* WORK INSTRUCTIONS: Retype the records below, beginning with the line that contains "Identify the location of x-tick-label: 1978." and continuing to the end of the records, with both ends included.

* INFORMATION SUPPLIED:

◇ ◇ ◇ ◇ ◇

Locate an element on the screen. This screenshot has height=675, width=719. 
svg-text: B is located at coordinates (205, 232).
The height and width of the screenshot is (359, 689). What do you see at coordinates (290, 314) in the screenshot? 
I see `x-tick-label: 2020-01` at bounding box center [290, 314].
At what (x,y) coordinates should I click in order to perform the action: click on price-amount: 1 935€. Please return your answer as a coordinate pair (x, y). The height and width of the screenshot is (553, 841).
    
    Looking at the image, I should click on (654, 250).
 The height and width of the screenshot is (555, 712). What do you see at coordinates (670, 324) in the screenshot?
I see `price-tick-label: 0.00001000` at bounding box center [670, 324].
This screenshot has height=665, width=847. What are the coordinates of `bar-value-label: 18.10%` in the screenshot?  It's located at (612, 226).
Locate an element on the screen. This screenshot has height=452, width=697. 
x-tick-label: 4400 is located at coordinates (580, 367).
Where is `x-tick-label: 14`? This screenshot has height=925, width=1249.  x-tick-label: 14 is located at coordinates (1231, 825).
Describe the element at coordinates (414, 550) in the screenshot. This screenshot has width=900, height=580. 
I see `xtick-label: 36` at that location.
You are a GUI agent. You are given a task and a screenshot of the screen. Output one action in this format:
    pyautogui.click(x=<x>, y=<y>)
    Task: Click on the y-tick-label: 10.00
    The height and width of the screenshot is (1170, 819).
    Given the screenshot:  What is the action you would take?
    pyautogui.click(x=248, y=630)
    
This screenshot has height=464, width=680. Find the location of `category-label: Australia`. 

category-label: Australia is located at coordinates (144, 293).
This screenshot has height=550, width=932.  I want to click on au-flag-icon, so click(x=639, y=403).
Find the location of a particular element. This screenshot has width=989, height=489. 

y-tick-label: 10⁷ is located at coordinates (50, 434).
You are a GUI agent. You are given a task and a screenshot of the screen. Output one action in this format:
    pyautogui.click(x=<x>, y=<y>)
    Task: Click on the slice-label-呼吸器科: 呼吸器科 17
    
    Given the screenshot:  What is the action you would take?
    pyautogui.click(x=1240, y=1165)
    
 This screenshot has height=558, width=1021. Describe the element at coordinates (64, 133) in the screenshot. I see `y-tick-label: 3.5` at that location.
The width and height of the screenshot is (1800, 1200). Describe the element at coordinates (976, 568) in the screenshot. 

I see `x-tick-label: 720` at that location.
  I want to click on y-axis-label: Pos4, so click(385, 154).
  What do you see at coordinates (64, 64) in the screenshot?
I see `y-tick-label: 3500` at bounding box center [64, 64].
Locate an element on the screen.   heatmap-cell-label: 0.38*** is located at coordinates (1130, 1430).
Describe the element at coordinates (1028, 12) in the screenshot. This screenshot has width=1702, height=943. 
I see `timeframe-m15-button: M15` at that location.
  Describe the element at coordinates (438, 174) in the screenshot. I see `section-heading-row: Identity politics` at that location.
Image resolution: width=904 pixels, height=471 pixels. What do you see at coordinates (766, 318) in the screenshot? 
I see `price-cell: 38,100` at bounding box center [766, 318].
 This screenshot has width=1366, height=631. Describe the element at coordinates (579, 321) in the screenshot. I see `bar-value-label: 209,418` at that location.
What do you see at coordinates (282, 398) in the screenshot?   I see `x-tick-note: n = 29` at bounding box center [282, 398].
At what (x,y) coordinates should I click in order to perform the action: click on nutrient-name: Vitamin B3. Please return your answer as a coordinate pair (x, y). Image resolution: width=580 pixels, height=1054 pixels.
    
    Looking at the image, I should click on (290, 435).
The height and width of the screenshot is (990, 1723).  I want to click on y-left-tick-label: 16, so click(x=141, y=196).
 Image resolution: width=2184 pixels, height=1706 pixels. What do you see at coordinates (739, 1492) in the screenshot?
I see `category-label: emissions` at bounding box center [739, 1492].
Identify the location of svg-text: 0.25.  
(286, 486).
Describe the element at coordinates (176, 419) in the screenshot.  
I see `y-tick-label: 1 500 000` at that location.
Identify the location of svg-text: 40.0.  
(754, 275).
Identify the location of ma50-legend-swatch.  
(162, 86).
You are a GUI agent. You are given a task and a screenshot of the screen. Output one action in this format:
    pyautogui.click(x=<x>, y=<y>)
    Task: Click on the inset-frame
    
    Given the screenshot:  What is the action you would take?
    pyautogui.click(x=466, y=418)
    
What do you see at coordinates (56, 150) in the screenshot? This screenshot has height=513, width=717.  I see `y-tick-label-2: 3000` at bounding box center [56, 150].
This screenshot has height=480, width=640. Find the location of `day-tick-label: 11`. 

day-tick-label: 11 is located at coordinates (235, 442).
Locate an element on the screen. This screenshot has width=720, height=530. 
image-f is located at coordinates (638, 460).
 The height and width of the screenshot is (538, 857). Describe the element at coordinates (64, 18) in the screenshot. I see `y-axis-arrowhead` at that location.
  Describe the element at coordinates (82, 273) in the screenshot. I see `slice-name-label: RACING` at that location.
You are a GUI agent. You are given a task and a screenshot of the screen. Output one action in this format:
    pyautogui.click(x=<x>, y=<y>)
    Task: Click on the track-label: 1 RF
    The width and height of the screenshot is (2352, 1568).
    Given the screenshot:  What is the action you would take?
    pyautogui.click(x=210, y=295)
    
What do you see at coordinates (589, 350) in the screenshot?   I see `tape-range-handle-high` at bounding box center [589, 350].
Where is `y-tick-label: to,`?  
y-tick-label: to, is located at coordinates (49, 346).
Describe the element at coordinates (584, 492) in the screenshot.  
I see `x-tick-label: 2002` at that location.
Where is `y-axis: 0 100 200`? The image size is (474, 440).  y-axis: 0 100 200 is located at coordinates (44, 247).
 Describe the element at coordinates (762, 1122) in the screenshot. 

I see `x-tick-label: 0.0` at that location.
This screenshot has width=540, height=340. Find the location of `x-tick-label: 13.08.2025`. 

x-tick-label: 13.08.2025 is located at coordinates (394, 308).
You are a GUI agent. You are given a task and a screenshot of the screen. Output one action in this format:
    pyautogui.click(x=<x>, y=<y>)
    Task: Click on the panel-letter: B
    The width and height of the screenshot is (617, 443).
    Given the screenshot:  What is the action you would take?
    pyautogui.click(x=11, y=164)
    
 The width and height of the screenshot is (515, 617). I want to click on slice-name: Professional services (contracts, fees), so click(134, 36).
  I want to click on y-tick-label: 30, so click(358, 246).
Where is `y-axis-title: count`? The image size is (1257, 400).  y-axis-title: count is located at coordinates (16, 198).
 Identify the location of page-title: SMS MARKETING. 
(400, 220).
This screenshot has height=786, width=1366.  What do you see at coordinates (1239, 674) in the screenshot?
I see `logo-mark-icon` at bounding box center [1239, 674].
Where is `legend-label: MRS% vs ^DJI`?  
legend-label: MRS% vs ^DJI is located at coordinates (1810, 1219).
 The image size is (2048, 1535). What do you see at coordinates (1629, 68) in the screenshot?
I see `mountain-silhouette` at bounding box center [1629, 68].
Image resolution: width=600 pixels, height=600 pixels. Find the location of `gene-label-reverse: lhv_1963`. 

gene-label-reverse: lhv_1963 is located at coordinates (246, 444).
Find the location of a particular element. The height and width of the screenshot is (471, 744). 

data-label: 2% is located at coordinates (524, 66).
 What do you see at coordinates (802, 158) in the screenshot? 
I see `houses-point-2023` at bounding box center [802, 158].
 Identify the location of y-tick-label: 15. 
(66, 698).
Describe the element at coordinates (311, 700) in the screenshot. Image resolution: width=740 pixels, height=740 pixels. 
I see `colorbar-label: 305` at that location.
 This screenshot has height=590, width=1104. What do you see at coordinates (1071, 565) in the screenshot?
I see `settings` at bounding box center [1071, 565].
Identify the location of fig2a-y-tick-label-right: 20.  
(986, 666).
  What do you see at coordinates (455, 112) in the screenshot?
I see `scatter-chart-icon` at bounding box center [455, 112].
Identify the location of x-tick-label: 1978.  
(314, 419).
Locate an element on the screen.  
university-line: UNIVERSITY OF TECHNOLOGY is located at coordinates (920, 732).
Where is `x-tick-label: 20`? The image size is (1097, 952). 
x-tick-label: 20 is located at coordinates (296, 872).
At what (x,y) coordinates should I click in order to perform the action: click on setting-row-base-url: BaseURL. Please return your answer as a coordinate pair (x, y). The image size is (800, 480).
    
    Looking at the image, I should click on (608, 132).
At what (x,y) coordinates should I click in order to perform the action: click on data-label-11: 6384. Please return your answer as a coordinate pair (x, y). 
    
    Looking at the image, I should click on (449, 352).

◇ ◇ ◇ ◇ ◇

* WORKED SOLUTION:
Identify the location of x-tick-label: 1978.  
(314, 419).
Locate an element on the screen.  
university-line: UNIVERSITY OF TECHNOLOGY is located at coordinates (920, 732).
Where is `x-tick-label: 20`? The image size is (1097, 952). 
x-tick-label: 20 is located at coordinates (296, 872).
At what (x,y) coordinates should I click in order to perform the action: click on setting-row-base-url: BaseURL. Please return your answer as a coordinate pair (x, y). The image size is (800, 480).
    
    Looking at the image, I should click on (608, 132).
At what (x,y) coordinates should I click in order to perform the action: click on data-label-11: 6384. Please return your answer as a coordinate pair (x, y). 
    
    Looking at the image, I should click on (449, 352).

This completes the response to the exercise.